Le "bon usage" voudrait que tous les malades, quels que soient par ailleurs les troubles ou maux dont ils se plaignent, se rendent d'abord au cabinet du médecin, plutôt que de lui demander de se rendre à leur domicile. Les exceptions à cette règle sont évidentes: les malades incapables de se déplacer appelleront le médecin à venir chez eux.

Le "bon usage" voudrait aussi que les malades s'adressent en premier lieu à un médecin généraliste plutôt qu'à un spécialiste. Le généraliste ayant une vue globale de son patient, il sera le plus compétent pour juger de l'opportunité de consulter un spécialiste et choisir la spécialité la mieux indiquée pour son patient. Si le recours prolongé à un spécialiste s'avère ensuite nécessaire, le malade pourra évidemment continuer de s'adresser directement à lui. Habituellement, le patient se rendra au cabinet de ce spécialiste, sauf si son affection l'en empêche, auquel cas, pour beaucoup de spécialités, ce médecin pourra accepter de se rendre au domicile du patient (les exceptions sont celles où un appareillage non transportable est requis pour les examens).

Que se passe-t-il dans le cas de malades psychotiques?

1) Les malades psychotiques ne se rendent généralement pas spontanément au cabinet du médecin, car ils ne sont pas capables, du fait même de la maladie, de prendre conscience de leurs problèmes.

2) Par conséquent, le médecin est appelé à domicile par la famille ou l'entourage.

3) Les psychiatres étant des spécialistes, ils ne sont pas en première ligne, ils ne vont pas au domicile des malades, même s'ils y sont appelés de manière fort pressante.

4) La famille, en désespoir de cause, se rabat sur un médecin généraliste, qui se rend à domicile. Constatant que le malade souffre peut-être d'une affection psychiatrique que sa formation médicale ne l'a pas vraiment préparé à reconnaître, ce généraliste conseillera donc de se rendre à la consultation d'un confrère psychiatre. On en revient ainsi au point 1.

Ces quatre points ci-dessus constituent une boucle fermée sur elle-même, une situation sans issue: psychiatre et malade mental n'allant pas l'un vers l'autre, ils ne se rencontrent pas. La situation ne se débloquera que dans l'urgence: l'hospitalisation sous contrainte, ou l'accident grave ou même fatal (dans les deux cas avec intervention de la police, des pompiers, du SAMU, etc.)

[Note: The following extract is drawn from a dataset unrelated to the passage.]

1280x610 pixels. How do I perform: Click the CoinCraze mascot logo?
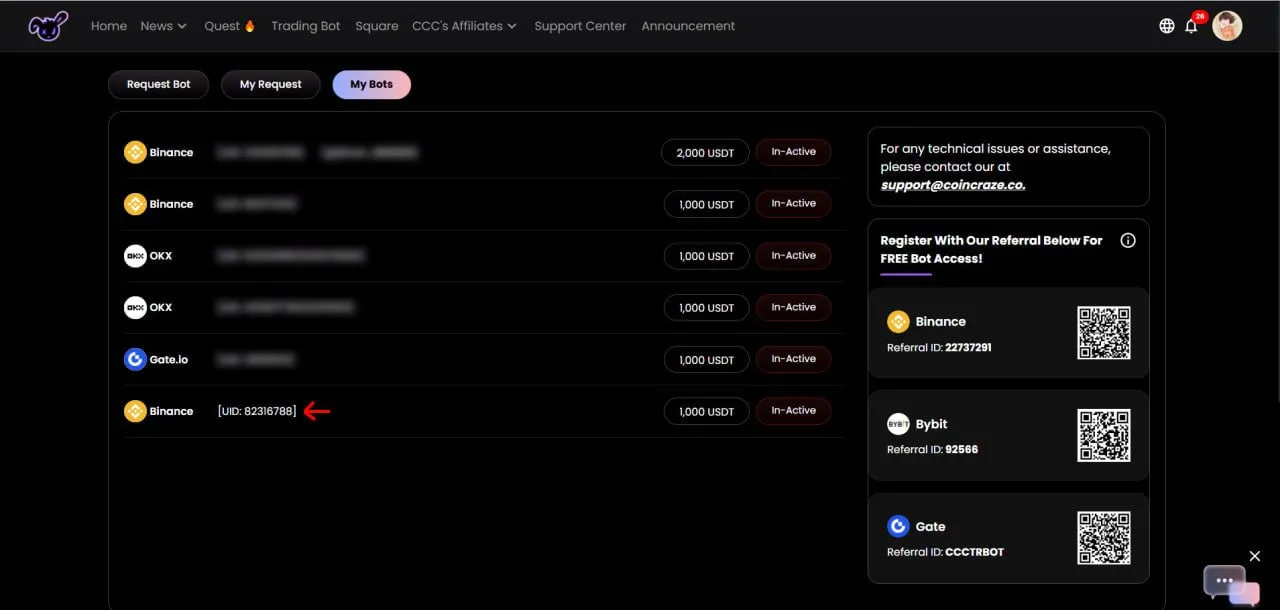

Ceci n'est que la conséquence immédiate et la plus visible de cette règle suivie par les médecins psychiatres: ne pas se rendre au domicile des malades mentaux psychotiques.

Une autre conséquence est moins immédiate et donc moins évidente, moins perceptible mais au moins aussi pernicieuse:

C'est dans l'urgence que les malades psychotiques font connaissance avec le psychiatre et la psychiatrie: aux admissions d'urgence des hôpitaux ou des cliniques, sous contrainte, dans l'incohérence, l'agitation, voire la violence, après des péripéties très souvent dramatiques touchant au cauchemar pour les malades et les familles.

Ces situations très spectaculaires ne constituent pourtant qu'un aspect très parcellaire et fort minoritaire des psychoses: l'aspect des "crises", qui ne sont que la petite partie émergée d'un iceberg beaucoup plus important. C'est pourtant cet aspect-là auquel se limite, forcément, la vision du psychiatre.

Tout ce qui se passe entre les "crises" est de bien plus longue durée et aussi important, sinon même plus que les crises, pour avoir une représentation correcte de la maladie. Cela, cela se passe à la maison, en famille, pendant des jours, des semaines, des mois. Cela, aucun psychiatre ne le voit, car à l'hôpital on a assommé le malade de médicaments neuroleptiques, il n'est plus le même qu'à domicile. Mais on va l'y renvoyer.

Le psychiatre deviendra un jour enseignant, il formera d'autres psychiatres. Il ne pourra enseigner que ce qu'il a vu: les crises, et ce qu'il croit être le résultat de l'administration des médicaments neuroleptiques. Ses élèves continueront donc à ignorer les caractéristiques les plus importantes et les plus durables des psychoses.

Et c'est ainsi qu'au lieu de promouvoir le savoir, on perpétue l'ignorance.